Jean Jacques Pillot

Pillot, Jean Jacques

 

Born Aug. 9, 1808, in Vaux-Lavalette; died June 13, 1877, in Melun. French revolutionary.

A priest in his youth, Pillot subsequently broke with Catholicism and fought against religious views. He practiced medicine in the late 1830’s, but before long he devoted himself to political journalism. In 1839 he began contributing to the journal La Tribune du peuple, which he later headed. Pillot belonged to a revolutionary current of Utopian communism, neo-Babouvism, and propagandized for a revolutionary coup d’etat and the establishment of a society founded on the equal distribution of all necessities among its members. In 1840 he was one of the organizers of the first communist banquet in Belleville; these banquets, at which political toasts were made, played their part in the struggle for reform. Pillot published the pamphlets Neither Castles Nor Shacks (1840) and Communism Is No Longer a Utopia (1842). He was exiled from France after the Bonapartist coup d’etat of 1851.

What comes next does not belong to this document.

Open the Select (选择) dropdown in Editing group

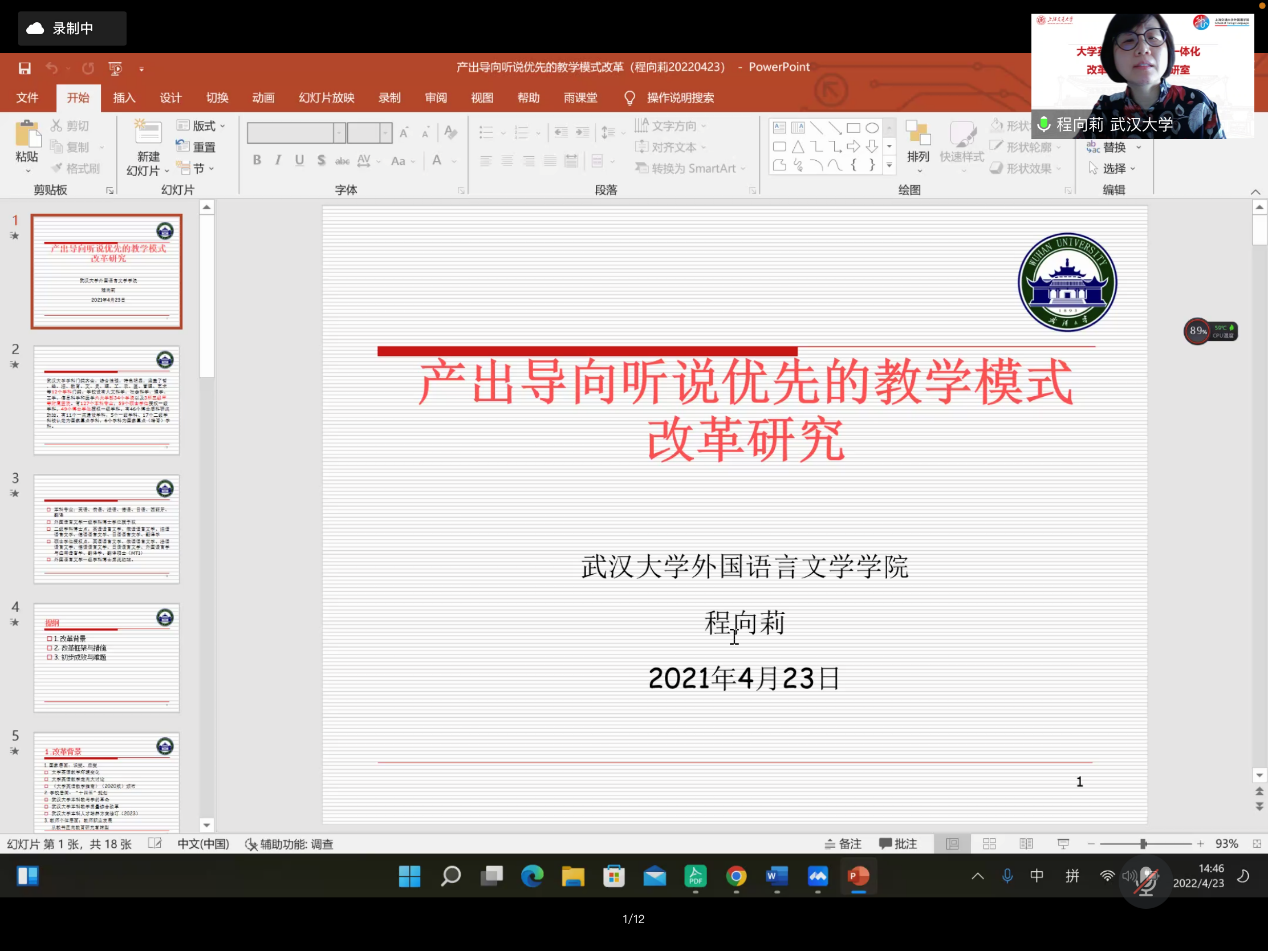pos(1114,169)
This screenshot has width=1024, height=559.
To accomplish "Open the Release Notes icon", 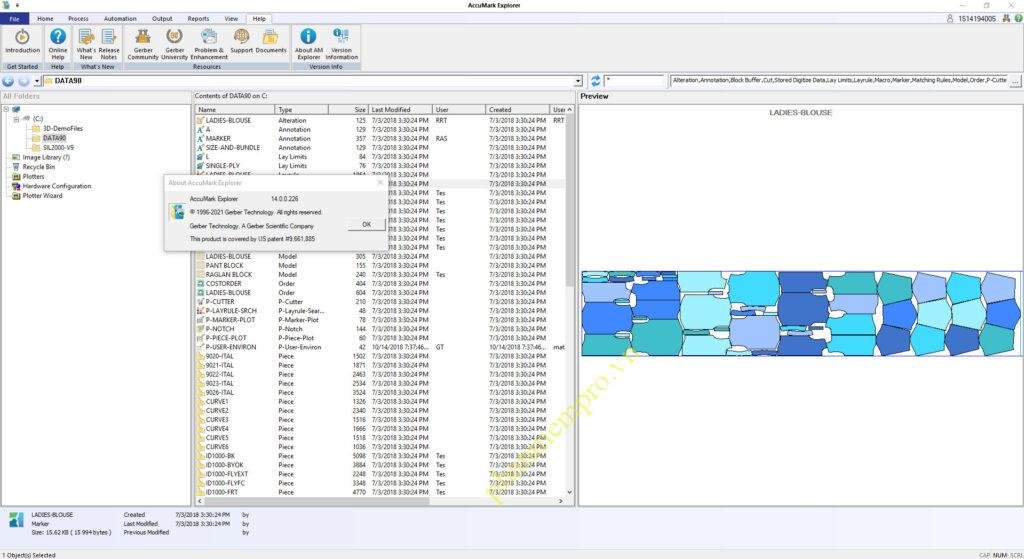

Pillot again became involved in the French revolutionary movement after the revolution of Sept. 4, 1870. He took an active part in the uprising of Oct. 31, 1870, against the policies of the Government of National Defense. A member of the Paris Commune from April 1871, he was affiliated with the Jacobin-Blan-quist majority. After the suppression of the Commune, he was sentenced to hard labor for life. This sentence, however, was replaced by imprisonment for ten years. Pillot died in prison.